To do :: Set down the full data below exactly as given, please.

(Input for this task begins)

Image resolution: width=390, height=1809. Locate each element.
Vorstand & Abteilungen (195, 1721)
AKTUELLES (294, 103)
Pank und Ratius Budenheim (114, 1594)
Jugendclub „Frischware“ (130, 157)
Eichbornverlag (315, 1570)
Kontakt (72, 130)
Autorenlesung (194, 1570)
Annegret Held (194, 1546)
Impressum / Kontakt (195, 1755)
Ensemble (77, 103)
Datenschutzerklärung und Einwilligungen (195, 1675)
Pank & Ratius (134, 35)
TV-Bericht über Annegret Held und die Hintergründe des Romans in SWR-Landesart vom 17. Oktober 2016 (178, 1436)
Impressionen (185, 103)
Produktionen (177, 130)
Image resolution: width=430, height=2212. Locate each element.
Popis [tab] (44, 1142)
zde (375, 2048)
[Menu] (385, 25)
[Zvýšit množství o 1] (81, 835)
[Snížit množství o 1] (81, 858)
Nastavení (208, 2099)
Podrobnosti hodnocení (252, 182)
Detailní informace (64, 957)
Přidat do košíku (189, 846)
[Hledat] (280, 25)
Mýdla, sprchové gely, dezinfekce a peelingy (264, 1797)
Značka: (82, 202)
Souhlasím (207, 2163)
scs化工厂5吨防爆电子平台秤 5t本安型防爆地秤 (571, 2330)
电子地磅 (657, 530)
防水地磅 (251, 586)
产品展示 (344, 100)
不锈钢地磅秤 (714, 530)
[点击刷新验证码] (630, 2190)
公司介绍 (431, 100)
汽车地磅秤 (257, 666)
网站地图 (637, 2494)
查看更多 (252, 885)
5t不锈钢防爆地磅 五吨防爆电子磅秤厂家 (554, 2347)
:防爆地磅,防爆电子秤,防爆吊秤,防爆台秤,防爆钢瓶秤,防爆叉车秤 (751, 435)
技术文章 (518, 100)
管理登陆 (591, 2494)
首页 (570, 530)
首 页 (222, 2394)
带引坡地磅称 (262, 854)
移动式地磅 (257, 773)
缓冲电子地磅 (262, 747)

(Input for this task ends)

Exercise solution ::
Image resolution: width=390, height=1809. Locate each element.
Vorstand & Abteilungen (195, 1721)
AKTUELLES (294, 103)
Pank und Ratius Budenheim (114, 1594)
Jugendclub „Frischware“ (130, 157)
Eichbornverlag (315, 1570)
Kontakt (72, 130)
Autorenlesung (194, 1570)
Annegret Held (194, 1546)
Impressum / Kontakt (195, 1755)
Ensemble (77, 103)
Datenschutzerklärung und Einwilligungen (195, 1675)
Pank & Ratius (134, 35)
TV-Bericht über Annegret Held und die Hintergründe des Romans in SWR-Landesart vom 17. Oktober 2016 (178, 1436)
Impressionen (185, 103)
Produktionen (177, 130)
Image resolution: width=430, height=2212. Locate each element.
Popis [tab] (44, 1142)
zde (375, 2048)
[Menu] (385, 25)
[Zvýšit množství o 1] (81, 835)
[Snížit množství o 1] (81, 858)
Nastavení (208, 2099)
Podrobnosti hodnocení (252, 182)
Detailní informace (64, 957)
Přidat do košíku (189, 846)
[Hledat] (280, 25)
Mýdla, sprchové gely, dezinfekce a peelingy (264, 1797)
Značka: (82, 202)
Souhlasím (207, 2163)
scs化工厂5吨防爆电子平台秤 5t本安型防爆地秤 (571, 2330)
电子地磅 (657, 530)
防水地磅 (251, 586)
产品展示 (344, 100)
不锈钢地磅秤 (714, 530)
[点击刷新验证码] (630, 2190)
公司介绍 (431, 100)
汽车地磅秤 (257, 666)
网站地图 (637, 2494)
查看更多 (252, 885)
5t不锈钢防爆地磅 五吨防爆电子磅秤厂家 (554, 2347)
:防爆地磅,防爆电子秤,防爆吊秤,防爆台秤,防爆钢瓶秤,防爆叉车秤 (751, 435)
技术文章 (518, 100)
管理登陆 (591, 2494)
首页 (570, 530)
首 页 (222, 2394)
带引坡地磅称 (262, 854)
移动式地磅 (257, 773)
缓冲电子地磅 (262, 747)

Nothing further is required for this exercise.